Евангелие страданий - Серен Кьеркегор
Шрифт:
Интервал:
Закладка:
Что давало Павлу силы на это? Он сам в себе имел свидетельство, он отнюдь не был сомневающимся человеком, который в своем внутреннем давал при этом отказ сильным мыслям. Свидетельство, которое он имел, было выше всего, что есть в мире, и было тем сильнее, чем более мир восставал на него. Был ли он тогда слабым человеком? Нет, он был силен. Был ли он колеблющимся? Нет, он был тверд, ведь он был с силою утвержден Духом Божиим во внутреннем человеке. И того, в чем апостол сам стоял, чему вся его жизнь служит подтверждением, того желает он каждому единственному в общине.
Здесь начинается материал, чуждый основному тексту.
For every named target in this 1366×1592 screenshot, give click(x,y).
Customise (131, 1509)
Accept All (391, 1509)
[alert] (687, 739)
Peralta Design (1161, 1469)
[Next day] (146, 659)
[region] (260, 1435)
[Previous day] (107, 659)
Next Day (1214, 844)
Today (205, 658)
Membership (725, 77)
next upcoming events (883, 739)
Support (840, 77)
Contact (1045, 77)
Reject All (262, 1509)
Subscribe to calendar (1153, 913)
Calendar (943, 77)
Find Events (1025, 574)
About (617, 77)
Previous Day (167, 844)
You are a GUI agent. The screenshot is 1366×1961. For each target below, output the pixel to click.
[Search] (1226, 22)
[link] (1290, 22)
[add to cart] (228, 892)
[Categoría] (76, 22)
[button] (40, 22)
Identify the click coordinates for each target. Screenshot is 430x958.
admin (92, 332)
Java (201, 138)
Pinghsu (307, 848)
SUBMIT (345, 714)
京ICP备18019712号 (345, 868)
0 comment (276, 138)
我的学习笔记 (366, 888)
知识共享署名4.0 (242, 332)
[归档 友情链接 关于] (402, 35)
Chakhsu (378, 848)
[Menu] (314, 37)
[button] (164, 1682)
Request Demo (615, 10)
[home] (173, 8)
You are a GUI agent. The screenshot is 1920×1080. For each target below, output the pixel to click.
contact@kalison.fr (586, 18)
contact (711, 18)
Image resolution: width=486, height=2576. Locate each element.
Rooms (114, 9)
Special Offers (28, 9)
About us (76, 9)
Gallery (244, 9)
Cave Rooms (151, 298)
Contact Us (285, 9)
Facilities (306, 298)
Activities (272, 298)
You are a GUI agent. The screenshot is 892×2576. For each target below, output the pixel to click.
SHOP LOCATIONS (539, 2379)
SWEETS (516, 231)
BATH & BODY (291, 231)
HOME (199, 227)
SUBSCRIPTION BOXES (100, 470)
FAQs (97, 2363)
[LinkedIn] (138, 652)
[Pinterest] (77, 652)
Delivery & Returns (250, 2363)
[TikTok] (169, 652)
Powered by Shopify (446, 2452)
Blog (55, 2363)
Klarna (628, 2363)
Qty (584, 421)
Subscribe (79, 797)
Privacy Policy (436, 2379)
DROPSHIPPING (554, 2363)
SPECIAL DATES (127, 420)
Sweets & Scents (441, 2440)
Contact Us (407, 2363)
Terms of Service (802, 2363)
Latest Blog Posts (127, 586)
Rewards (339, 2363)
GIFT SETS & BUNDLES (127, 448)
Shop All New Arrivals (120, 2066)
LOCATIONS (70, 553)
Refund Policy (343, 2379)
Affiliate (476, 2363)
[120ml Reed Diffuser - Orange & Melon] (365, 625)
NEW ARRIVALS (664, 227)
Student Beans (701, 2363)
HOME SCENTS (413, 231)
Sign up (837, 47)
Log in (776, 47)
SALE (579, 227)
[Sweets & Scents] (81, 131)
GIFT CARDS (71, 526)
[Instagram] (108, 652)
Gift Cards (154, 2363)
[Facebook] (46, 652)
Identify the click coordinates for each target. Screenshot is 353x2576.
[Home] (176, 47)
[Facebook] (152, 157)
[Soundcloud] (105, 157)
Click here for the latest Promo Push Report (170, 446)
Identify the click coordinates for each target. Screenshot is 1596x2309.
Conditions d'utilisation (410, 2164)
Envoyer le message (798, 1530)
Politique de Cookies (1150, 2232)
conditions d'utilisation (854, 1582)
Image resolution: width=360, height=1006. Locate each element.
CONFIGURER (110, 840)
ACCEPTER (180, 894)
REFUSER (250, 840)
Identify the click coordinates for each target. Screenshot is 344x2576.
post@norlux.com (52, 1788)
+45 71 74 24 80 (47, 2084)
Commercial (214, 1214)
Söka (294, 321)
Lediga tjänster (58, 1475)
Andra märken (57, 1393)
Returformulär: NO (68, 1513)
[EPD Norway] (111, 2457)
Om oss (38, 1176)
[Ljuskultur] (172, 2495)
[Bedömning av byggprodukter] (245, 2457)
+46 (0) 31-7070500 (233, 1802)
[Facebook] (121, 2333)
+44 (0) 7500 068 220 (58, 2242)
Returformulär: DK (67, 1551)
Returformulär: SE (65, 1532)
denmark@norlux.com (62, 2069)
И даже если обстоятельства того времени были иными, даже если борьба и споры делали более неотложной, но также, быть может, и более трудной задачу утвердиться во внутреннем человеке, все же во все времена и при любых обстоятельствах для человека остается единым на потребу[95] спасти свою душу в этом внутреннем утверждении; ведь для всякого человека во всякое время есть и борьба, и искушение, и опасность, и одиночество, в котором он испытывается, и страх с бессилием, когда он теряет свидетельство. Поэтому давайте ближе рассмотрим, что значит:
Утвердиться во внутреннем человеке
Только бездумная душа может спокойно жить, попуская всему вокруг себя меняться и предаваясь капризному, непостоянному течению жизни, не страшась такого мира и не заботясь о самой себе. Сколь же недостойной и низкой является такая жизнь, сколь далек такой человек от того, чтобы свидетельствовать о высоком призвании человека – владычествовать над всем творением[96]. Ведь если человек призван владычествовать, значит, в мире должен быть порядок, поскольку поставить его управлять дикими силами, которые не повинуются никакому закону, было бы просто насмешкой над ним. И если ему надлежит владычествовать, то должен быть закон и в нем самом; ведь иначе он не мог бы ничем править: он или вторгался бы во все бестолково, или был бы предоставлен случаю, правь он мудро или же нет. Если бы это было так, тогда человек был бы крайне далек от того, чтобы владычествовать над всем творением, и скорее можно было бы пожелать, чтобы его и вовсе не было. И потому как только человек собирает себя с тем, чтобы более разумно рассмотреть жизнь, он ищет убедиться в том, что во всем присутствует связь; он как владыка всей твари ставит об этом, так скажем, вопрос, понуждая творение отвечать; он требует свидетельств этого.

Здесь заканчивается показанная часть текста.